Neurons play distinct roles at different stages of epileptic seizures

March 28th, 2011 - 5:30 pm ICT by ANI  

Washington, Mar 28 (ANI): A new study has found that epileptic seizures begin with extremely diverse neuronal activity - contrary to the classic view that they are characterized by massively synchronized activity.

The investigation by Massachusetts General Hospital (MGH) and Brown University researchers also observed pre-seizure changes in neuronal activity both in the cells where seizures originate and in nearby cells.

“Our findings suggest that different groups of neurons play distinct roles at different stages of seizures,” says Sydney Cash, of the MGH Department of Neurology, the paper’s senior author.

“They also indicate that it may be possible to predict impending seizures, and that clinical interventions to prevent or stop them probably should target those specific groups of neurons.”

Epileptic seizures have been reported since ancient times, and today 50 million individuals worldwide are affected; but much remains unknown about how seizures begin, spread and end.

This study used a neurotechnology that records the activity of individual brain cells via an implanted sensor the size of a baby aspirin.

The researchers analyzed data gathered from four patients with focal epilepsy - seizures that originate in abnormal brain tissues - that could not be controlled by medication.

The participants had the sensors implanted in the outer layer of brain tissue to localize the abnormal areas prior to surgical removal.

The sensors recorded the activity of from dozens to more than a hundred individual neurons over periods of from five to ten days, during which each patient experienced multiple seizures.

In some participants, the recordings detected changes in neuronal activity as much as three minutes before a seizure begins and revealed highly diverse neuronal activity as a seizure starts and spreads.

The activity becomes more synchronized toward the end of the seizure and almost completely stops when a seizure ends.

> [Instructions to follow]
Write out the seizure article word for word, everything from "This study used" down to "experienced multiple seizures.".

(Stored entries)

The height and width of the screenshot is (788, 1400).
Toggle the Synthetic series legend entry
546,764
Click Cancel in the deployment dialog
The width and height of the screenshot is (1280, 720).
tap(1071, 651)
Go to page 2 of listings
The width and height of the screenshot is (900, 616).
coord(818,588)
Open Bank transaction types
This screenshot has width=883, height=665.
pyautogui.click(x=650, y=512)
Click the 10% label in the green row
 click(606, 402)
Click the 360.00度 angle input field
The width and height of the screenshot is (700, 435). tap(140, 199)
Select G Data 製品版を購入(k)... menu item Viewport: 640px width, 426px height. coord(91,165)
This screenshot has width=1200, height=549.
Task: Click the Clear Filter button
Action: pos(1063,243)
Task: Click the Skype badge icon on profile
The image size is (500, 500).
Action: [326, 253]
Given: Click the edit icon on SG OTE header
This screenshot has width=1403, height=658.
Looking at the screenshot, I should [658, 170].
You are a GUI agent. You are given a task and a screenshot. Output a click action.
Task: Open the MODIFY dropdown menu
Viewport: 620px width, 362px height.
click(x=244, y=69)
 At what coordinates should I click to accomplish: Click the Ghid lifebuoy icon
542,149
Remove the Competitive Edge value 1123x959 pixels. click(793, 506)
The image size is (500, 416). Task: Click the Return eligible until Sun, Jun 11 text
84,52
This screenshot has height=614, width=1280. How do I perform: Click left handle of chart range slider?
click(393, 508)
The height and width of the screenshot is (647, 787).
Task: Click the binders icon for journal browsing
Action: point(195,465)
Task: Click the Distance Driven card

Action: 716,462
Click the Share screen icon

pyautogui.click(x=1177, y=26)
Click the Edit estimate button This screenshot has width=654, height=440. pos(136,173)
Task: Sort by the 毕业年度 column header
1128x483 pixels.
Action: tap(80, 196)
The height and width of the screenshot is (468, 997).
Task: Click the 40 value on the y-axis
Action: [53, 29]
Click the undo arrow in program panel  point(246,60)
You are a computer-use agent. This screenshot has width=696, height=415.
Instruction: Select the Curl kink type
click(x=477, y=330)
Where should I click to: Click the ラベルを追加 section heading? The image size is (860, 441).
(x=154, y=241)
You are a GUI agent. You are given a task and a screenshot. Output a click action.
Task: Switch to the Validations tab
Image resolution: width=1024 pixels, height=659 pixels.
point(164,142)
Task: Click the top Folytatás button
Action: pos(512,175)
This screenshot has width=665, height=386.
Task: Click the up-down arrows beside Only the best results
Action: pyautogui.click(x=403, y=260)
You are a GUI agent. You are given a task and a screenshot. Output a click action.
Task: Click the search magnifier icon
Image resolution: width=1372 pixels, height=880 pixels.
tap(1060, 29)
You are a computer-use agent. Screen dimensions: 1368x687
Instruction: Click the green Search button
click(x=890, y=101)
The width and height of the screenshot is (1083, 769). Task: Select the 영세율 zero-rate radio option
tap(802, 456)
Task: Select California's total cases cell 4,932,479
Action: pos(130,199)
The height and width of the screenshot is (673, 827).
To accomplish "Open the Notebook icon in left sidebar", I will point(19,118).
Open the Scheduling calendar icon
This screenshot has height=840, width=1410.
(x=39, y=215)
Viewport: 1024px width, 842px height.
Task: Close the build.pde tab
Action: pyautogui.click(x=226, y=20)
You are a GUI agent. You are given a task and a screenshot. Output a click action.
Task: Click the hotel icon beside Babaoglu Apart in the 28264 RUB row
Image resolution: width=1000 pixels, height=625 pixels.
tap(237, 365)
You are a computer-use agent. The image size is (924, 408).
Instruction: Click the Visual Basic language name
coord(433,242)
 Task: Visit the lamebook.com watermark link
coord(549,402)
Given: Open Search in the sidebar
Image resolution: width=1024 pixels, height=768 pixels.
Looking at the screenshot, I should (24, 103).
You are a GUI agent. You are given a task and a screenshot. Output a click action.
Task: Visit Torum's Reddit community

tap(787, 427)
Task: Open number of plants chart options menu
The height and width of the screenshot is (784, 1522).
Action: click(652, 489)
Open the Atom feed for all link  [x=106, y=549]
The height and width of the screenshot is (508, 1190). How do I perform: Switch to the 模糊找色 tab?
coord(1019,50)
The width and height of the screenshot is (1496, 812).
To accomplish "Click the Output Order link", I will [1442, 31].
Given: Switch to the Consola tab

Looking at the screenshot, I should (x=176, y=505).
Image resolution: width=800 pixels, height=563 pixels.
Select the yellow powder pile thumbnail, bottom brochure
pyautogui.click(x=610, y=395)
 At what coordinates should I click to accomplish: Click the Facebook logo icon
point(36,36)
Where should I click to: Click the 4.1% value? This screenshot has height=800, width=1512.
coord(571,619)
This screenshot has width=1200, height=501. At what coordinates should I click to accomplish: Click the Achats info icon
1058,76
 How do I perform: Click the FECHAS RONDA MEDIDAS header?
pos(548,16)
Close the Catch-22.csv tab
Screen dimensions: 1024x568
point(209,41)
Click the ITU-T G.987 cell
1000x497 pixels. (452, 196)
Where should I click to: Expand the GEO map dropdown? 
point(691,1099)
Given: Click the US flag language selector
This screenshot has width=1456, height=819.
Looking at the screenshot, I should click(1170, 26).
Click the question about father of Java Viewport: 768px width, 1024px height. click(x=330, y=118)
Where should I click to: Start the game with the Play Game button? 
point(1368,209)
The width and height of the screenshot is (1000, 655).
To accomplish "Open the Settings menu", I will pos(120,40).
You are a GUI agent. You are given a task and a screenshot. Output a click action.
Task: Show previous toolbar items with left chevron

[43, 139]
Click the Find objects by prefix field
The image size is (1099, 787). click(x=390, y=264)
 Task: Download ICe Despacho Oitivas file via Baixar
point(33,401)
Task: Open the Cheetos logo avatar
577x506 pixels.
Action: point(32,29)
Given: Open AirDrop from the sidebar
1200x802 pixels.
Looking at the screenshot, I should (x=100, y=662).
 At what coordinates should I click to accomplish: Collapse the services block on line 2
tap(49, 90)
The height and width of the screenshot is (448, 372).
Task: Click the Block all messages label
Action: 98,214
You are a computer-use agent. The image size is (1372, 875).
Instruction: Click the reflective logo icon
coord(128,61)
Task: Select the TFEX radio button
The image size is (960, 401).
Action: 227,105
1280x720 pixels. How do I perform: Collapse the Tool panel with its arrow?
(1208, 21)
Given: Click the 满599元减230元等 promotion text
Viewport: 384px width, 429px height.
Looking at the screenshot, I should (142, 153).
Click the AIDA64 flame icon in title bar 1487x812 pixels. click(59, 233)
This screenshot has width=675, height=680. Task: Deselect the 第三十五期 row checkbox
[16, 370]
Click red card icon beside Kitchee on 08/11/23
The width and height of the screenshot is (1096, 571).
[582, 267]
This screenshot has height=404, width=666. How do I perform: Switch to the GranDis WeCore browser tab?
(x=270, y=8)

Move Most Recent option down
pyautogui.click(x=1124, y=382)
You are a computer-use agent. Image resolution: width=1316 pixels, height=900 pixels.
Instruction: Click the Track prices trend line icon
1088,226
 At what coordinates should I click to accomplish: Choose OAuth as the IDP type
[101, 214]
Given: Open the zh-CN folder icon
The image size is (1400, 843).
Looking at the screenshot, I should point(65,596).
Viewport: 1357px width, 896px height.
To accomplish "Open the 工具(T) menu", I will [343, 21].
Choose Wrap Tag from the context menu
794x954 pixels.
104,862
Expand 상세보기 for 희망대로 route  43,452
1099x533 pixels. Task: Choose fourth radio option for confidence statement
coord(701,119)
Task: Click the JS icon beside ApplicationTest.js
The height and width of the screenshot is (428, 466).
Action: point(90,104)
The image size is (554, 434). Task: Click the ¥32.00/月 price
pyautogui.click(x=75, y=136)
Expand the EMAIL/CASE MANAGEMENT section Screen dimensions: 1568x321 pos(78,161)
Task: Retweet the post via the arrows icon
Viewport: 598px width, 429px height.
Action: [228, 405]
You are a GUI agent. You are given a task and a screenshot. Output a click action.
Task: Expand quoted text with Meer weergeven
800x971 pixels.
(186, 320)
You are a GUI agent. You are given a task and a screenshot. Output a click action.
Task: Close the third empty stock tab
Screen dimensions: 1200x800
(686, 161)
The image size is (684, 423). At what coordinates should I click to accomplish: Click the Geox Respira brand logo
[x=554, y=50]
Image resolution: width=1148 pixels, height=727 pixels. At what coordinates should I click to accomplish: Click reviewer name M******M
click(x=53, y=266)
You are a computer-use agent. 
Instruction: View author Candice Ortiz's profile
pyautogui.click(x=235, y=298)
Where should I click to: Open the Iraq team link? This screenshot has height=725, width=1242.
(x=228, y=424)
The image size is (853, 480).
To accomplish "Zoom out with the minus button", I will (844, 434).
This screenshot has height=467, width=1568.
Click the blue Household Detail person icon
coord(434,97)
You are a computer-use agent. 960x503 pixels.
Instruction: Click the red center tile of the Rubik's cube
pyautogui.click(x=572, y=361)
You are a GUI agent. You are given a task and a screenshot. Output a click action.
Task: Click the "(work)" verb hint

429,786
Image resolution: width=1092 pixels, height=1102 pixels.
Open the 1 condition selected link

> [Response to this exercise]
This study used a neurotechnology that records the activity of individual brain cells via an implanted sensor the size of a baby aspirin.

The researchers analyzed data gathered from four patients with focal epilepsy - seizures that originate in abnormal brain tissues - that could not be controlled by medication.

The participants had the sensors implanted in the outer layer of brain tissue to localize the abnormal areas prior to surgical removal.

The sensors recorded the activity of from dozens to more than a hundred individual neurons over periods of from five to ten days, during which each patient experienced multiple seizures.